* Фрагмент текста
Декарт подчеркивает, что это правило «содержит главный секрет искусства [рассуждения]», ибо оно позволяет выстраивать вещи «в некие ряды <…> поскольку одни из них [вещей] могут быть познаны на основании других»1668. И все вещи, «в том смысле, в каком они могут быть полезными для нашего замысла, согласно которому мы не рассматриваем их природы как обособленные, но сравниваем их друг с другом, чтобы познать одни на основании других, можно назвать или абсолютными, или относительными.

Абсолютным я называю все, что заключает в себе искомую чистую и простую природу (natura), например, все то, что рассматривается как независимое, причина, простое, всеобщее, единое, равное, подобное, прямое и другое в том же роде. Я называю абсолютное также самым простым и самым легким для того, чтобы пользоваться им для разрешения вопросов.

Относительным же является то, что причастно той же самой природе или, по крайней мере, чему-либо производному от нее, в соответствии с чем оно может быть соотнесено с абсолютным и выведено из него посредством некоего ряда, но вдобавок оно привносит в свое понятие нечто другое, что я именую отношениями: таковым (то есть относительным) является все то, что называют зависимым, действием, сложным, частным, множественным, неравным, несходным, непрямым и т.д. Эти относительные вещи отдалены от абсолютных тем больше, чем больше они содержат подобных отношений, подчиненных друг другу»1669.

* Показанные данные

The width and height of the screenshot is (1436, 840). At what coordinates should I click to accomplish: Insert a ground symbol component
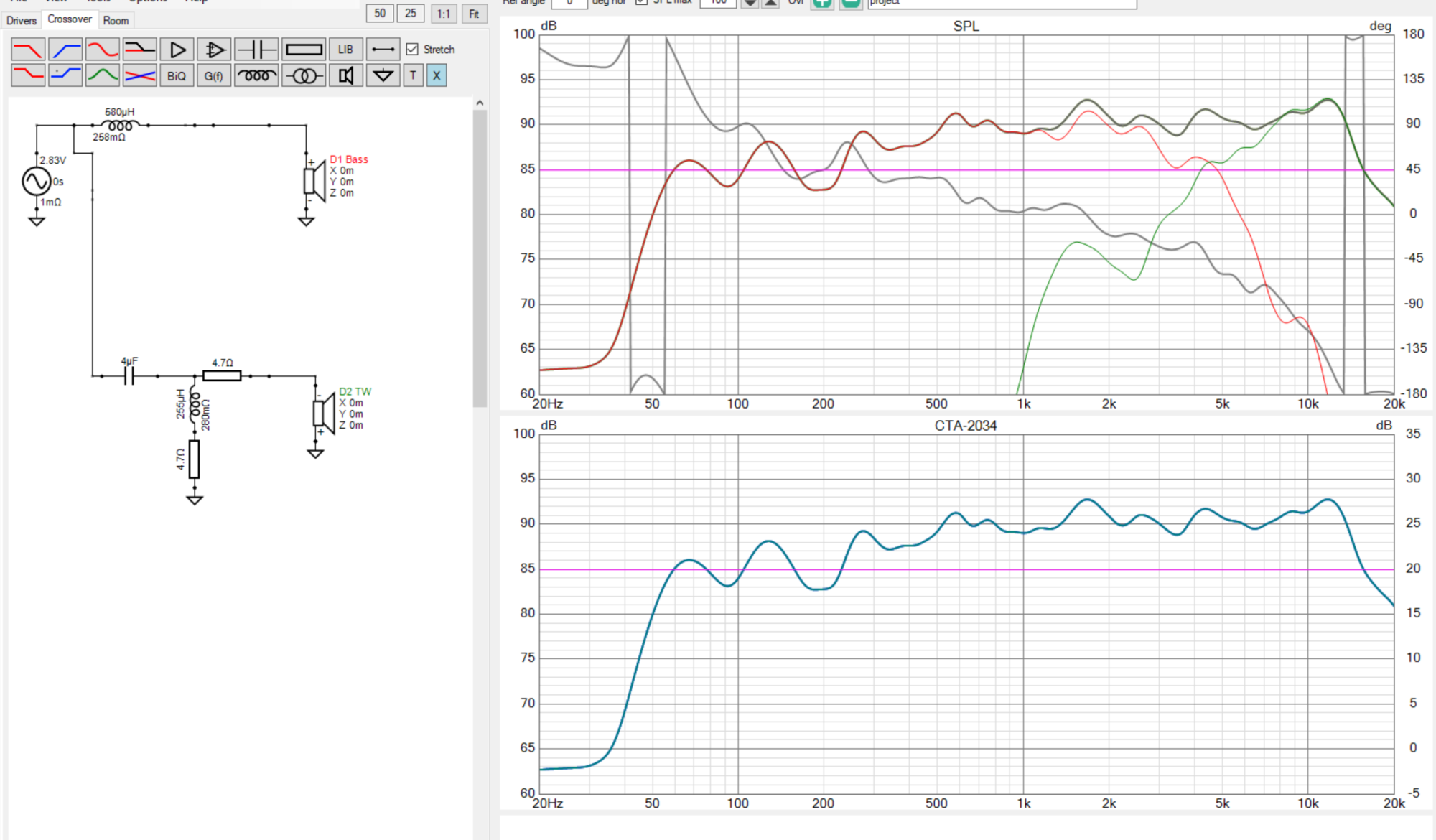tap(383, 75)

* Задание
Воспроизведите дословно отрывок из фрагмента текста. Начните со слов «Декарт подчеркивает, что» и закончите словами «для разрешения вопросов.».

* Полный ответ
Декарт подчеркивает, что это правило «содержит главный секрет искусства [рассуждения]», ибо оно позволяет выстраивать вещи «в некие ряды <…> поскольку одни из них [вещей] могут быть познаны на основании других»1668. И все вещи, «в том смысле, в каком они могут быть полезными для нашего замысла, согласно которому мы не рассматриваем их природы как обособленные, но сравниваем их друг с другом, чтобы познать одни на основании других, можно назвать или абсолютными, или относительными.

Абсолютным я называю все, что заключает в себе искомую чистую и простую природу (natura), например, все то, что рассматривается как независимое, причина, простое, всеобщее, единое, равное, подобное, прямое и другое в том же роде. Я называю абсолютное также самым простым и самым легким для того, чтобы пользоваться им для разрешения вопросов.